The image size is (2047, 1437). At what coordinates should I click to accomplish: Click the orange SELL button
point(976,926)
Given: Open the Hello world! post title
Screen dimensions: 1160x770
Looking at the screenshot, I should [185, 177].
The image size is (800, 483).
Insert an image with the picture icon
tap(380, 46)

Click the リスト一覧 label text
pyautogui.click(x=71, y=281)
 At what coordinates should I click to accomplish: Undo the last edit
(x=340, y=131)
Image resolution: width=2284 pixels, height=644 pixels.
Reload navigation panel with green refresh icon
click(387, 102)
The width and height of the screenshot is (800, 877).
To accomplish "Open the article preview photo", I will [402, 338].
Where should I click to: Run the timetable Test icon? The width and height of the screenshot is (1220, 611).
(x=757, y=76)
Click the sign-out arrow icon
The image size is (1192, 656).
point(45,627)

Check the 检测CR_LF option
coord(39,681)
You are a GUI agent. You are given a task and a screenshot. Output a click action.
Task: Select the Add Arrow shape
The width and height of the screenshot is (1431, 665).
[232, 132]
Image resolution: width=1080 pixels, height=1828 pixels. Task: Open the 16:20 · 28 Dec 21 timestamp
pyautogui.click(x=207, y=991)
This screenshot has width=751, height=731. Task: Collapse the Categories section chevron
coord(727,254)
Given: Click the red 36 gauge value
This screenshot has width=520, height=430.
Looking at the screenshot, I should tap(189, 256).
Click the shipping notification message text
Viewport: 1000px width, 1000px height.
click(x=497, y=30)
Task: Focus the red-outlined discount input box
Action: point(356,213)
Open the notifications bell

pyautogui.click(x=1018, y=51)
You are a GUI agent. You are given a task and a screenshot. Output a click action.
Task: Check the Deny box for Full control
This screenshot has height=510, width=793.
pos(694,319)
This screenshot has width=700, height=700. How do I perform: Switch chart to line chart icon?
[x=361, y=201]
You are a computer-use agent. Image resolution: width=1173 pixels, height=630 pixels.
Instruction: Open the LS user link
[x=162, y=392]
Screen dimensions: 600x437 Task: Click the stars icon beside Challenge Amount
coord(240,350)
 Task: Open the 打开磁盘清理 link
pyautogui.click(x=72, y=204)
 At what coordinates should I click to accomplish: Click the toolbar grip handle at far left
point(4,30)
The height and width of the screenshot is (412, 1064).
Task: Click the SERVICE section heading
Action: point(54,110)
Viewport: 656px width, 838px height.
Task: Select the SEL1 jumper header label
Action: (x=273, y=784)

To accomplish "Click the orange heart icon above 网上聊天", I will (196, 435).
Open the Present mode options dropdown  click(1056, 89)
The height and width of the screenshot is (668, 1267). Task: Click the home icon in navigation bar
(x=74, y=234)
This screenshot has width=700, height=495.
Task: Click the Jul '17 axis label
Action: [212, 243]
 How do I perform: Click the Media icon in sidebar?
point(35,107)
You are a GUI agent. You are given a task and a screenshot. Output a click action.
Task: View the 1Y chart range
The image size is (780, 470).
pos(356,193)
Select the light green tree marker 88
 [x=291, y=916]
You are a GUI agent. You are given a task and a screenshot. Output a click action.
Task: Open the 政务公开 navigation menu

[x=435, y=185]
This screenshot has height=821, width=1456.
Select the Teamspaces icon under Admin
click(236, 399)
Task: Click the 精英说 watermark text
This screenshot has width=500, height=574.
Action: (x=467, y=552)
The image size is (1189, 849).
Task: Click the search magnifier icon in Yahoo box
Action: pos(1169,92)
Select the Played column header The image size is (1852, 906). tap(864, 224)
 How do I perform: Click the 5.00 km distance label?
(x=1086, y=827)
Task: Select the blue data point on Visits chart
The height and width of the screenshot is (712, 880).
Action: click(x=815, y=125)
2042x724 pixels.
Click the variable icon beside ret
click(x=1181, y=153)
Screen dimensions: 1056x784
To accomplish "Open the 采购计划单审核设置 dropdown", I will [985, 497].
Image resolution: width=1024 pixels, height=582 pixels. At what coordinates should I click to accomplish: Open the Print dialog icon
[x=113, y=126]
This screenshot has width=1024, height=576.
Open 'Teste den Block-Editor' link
+ + + + + + +
Your task
Exactly as they stand, restate all the lines of the listing.

Answer to this task
The image size is (2047, 1437). At what coordinates should I click to accomplish: Click the orange SELL button
point(976,926)
Given: Open the Hello world! post title
Screen dimensions: 1160x770
Looking at the screenshot, I should [185, 177].
The image size is (800, 483).
Insert an image with the picture icon
tap(380, 46)

Click the リスト一覧 label text
pyautogui.click(x=71, y=281)
 At what coordinates should I click to accomplish: Undo the last edit
(x=340, y=131)
Image resolution: width=2284 pixels, height=644 pixels.
Reload navigation panel with green refresh icon
click(387, 102)
The width and height of the screenshot is (800, 877).
To accomplish "Open the article preview photo", I will [402, 338].
Where should I click to: Run the timetable Test icon? The width and height of the screenshot is (1220, 611).
(x=757, y=76)
Click the sign-out arrow icon
The image size is (1192, 656).
point(45,627)

Check the 检测CR_LF option
coord(39,681)
You are a GUI agent. You are given a task and a screenshot. Output a click action.
Task: Select the Add Arrow shape
The width and height of the screenshot is (1431, 665).
[232, 132]
Image resolution: width=1080 pixels, height=1828 pixels. Task: Open the 16:20 · 28 Dec 21 timestamp
pyautogui.click(x=207, y=991)
This screenshot has width=751, height=731. Task: Collapse the Categories section chevron
coord(727,254)
Given: Click the red 36 gauge value
This screenshot has width=520, height=430.
Looking at the screenshot, I should tap(189, 256).
Click the shipping notification message text
Viewport: 1000px width, 1000px height.
click(x=497, y=30)
Task: Focus the red-outlined discount input box
Action: point(356,213)
Open the notifications bell

pyautogui.click(x=1018, y=51)
You are a GUI agent. You are given a task and a screenshot. Output a click action.
Task: Check the Deny box for Full control
This screenshot has height=510, width=793.
pos(694,319)
This screenshot has width=700, height=700. How do I perform: Switch chart to line chart icon?
[x=361, y=201]
You are a computer-use agent. Image resolution: width=1173 pixels, height=630 pixels.
Instruction: Open the LS user link
[x=162, y=392]
Screen dimensions: 600x437 Task: Click the stars icon beside Challenge Amount
coord(240,350)
 Task: Open the 打开磁盘清理 link
pyautogui.click(x=72, y=204)
 At what coordinates should I click to accomplish: Click the toolbar grip handle at far left
point(4,30)
The height and width of the screenshot is (412, 1064).
Task: Click the SERVICE section heading
Action: point(54,110)
Viewport: 656px width, 838px height.
Task: Select the SEL1 jumper header label
Action: (x=273, y=784)

To accomplish "Click the orange heart icon above 网上聊天", I will (196, 435).
Open the Present mode options dropdown  click(1056, 89)
The height and width of the screenshot is (668, 1267). Task: Click the home icon in navigation bar
(x=74, y=234)
This screenshot has width=700, height=495.
Task: Click the Jul '17 axis label
Action: [212, 243]
 How do I perform: Click the Media icon in sidebar?
point(35,107)
You are a GUI agent. You are given a task and a screenshot. Output a click action.
Task: View the 1Y chart range
The image size is (780, 470).
pos(356,193)
Select the light green tree marker 88
 [x=291, y=916]
You are a GUI agent. You are given a task and a screenshot. Output a click action.
Task: Open the 政务公开 navigation menu

[x=435, y=185]
This screenshot has height=821, width=1456.
Select the Teamspaces icon under Admin
click(236, 399)
Task: Click the 精英说 watermark text
This screenshot has width=500, height=574.
Action: (x=467, y=552)
The image size is (1189, 849).
Task: Click the search magnifier icon in Yahoo box
Action: pos(1169,92)
Select the Played column header The image size is (1852, 906). tap(864, 224)
 How do I perform: Click the 5.00 km distance label?
(x=1086, y=827)
Task: Select the blue data point on Visits chart
The height and width of the screenshot is (712, 880).
Action: click(x=815, y=125)
2042x724 pixels.
Click the variable icon beside ret
click(x=1181, y=153)
Screen dimensions: 1056x784
To accomplish "Open the 采购计划单审核设置 dropdown", I will [985, 497].
Image resolution: width=1024 pixels, height=582 pixels. At what coordinates should I click to accomplish: Open the Print dialog icon
[x=113, y=126]
This screenshot has width=1024, height=576.
Open 'Teste den Block-Editor' link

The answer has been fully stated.